We become aware of the nearness of these moments of transition as our calendars tell us figuratively to turn the page to August (only a month left of summer)  … or in Jewish terms to turn the page to Elul, (the Hebrew month with 30 days to get ready for Yamim Noraim, the Days of Awe, Rosh Hashanah and Yom Kippur.)  August is a time to pack in as much of summer as possible. Elul is the time to get yourself ready for the sacred time of the new year heralded by the sound of the shofar for a time of introspection and self-examination.

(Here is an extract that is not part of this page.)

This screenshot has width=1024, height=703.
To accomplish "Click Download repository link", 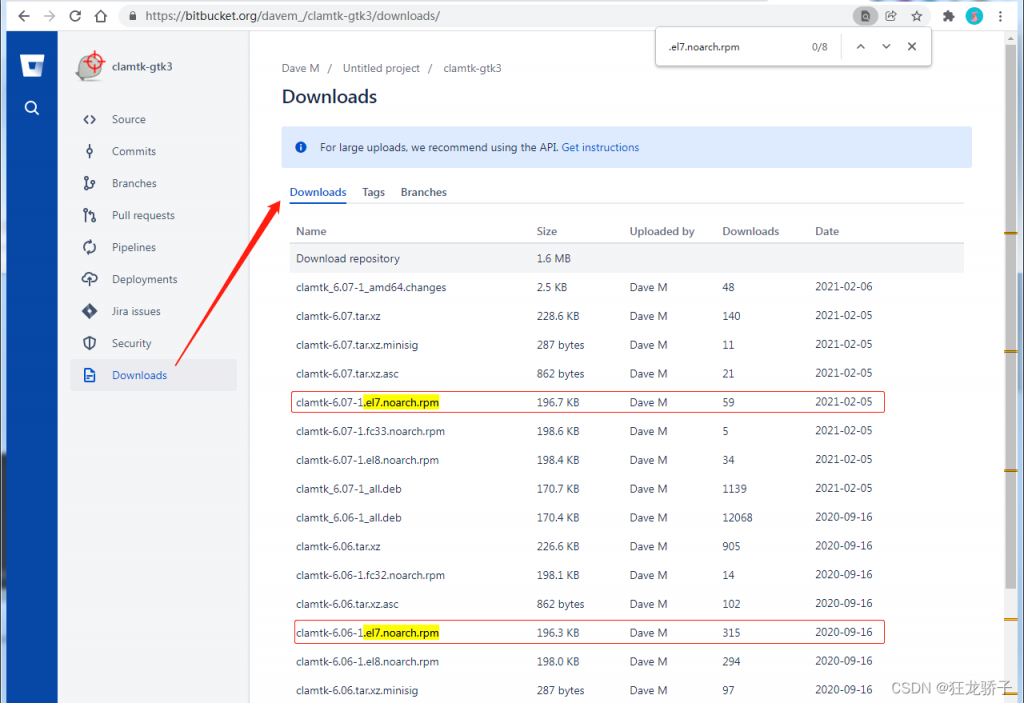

The Hafetz Hayyim, Rabbi Israel Meir Kagan, earned widespread fame for what today we’d call “personal self-help”.  The story is told that Rabbi Kagan was once in a distant village.  In search of a ride home, he met a wagon driver and asked the driver, who did not know his identity, where he was going.  When he learned that the driver was going to his village, he asked if he might go along.  The Hafetz Hayyim asked the driver why he was going there, and he responded excitedly, “I am going to meet the Hafetz Hayyim to prepare for the High Holy Days.”  Though still not revealing his identity to the driver, he responded, “Oh, I know the Hafetz Hayyim, and believe me, he’s not so wonderful.”  With that the driver punched the Hafetz Hayyim in the face and threw him from the wagon.

When he recovered and reflected on the incident, the Hafetz Hayyim said the driver taught him an important lesson, “Never speak badly about anyone, not even yourself!”  From this we learn that the Days of Awe, our High Holy Days and the idea of repentance call upon us to reflect and deal honorably with others, including ourselves.  To be inscribed in the Book of Life, we need to realize that life is not fiction. God’s inscribing us is about our cheshbon hanefesh, the personal accounting of what is and what ought to be, about how we have been living in the year soon ending … and about how we ought to live in the new year.

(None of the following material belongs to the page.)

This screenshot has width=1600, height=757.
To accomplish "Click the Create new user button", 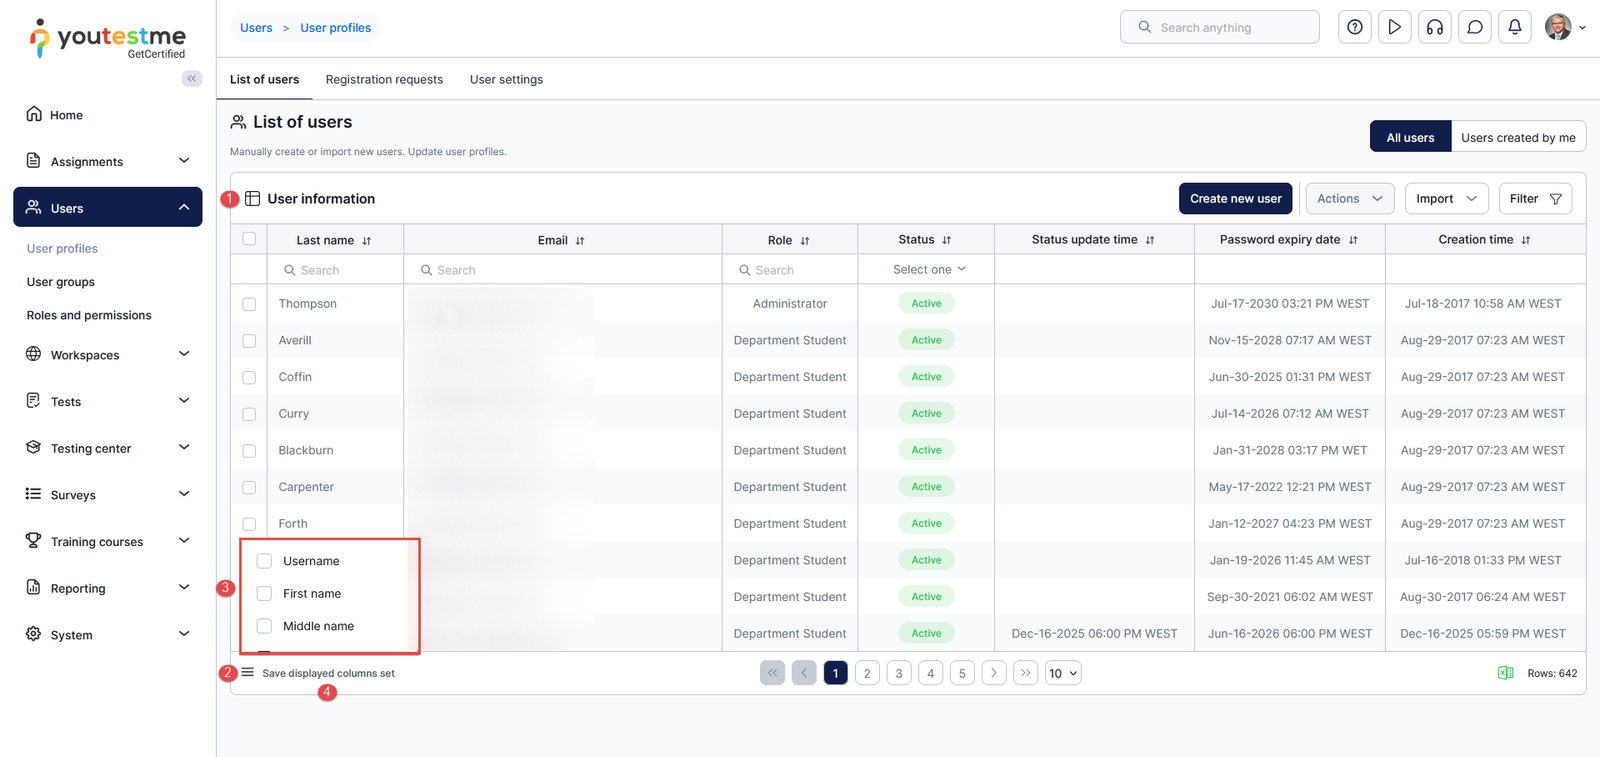I will pos(1235,199).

It is no easy thing to be human –  so much to tempt us and so difficult to be strong. Our basic humanity hinges upon our being able to discipline ourselves to do the right things, to make the right commitments, to embrace the right people, to do good, to work for tikkun olam, repairing our lives and our world. Elul, and August this year, amidst summer’s heat, is about asking yourself questions:  Have I healed or have I hurt?  Have I helped or have I hindered?  Have I been a model for those who look to me, or have I fallen short of my potential?  As one of my hero’s and teachers, Rabbi Abraham Joshua Heschel taught, “In a free society where terrible wrongs exist, some are guilty, but all are responsible.”  We cannot allow wrongs to pass unnoticed; we cannot all retreat to the convenience of being busy:  living as a Jew mandates that we be responsible, face the challenges, address problems and make a difference!

RabbiGelfandFor us and our families, and for our world,
Amidst August/Elul & summer’s warmth, may what is be filled with blessings
And may what ought the future to hold  in 5774 be filled
with sweetness, human kindness and peace.

Rabbi David Gelfand is rabbi of Temple Israel of the City of New York.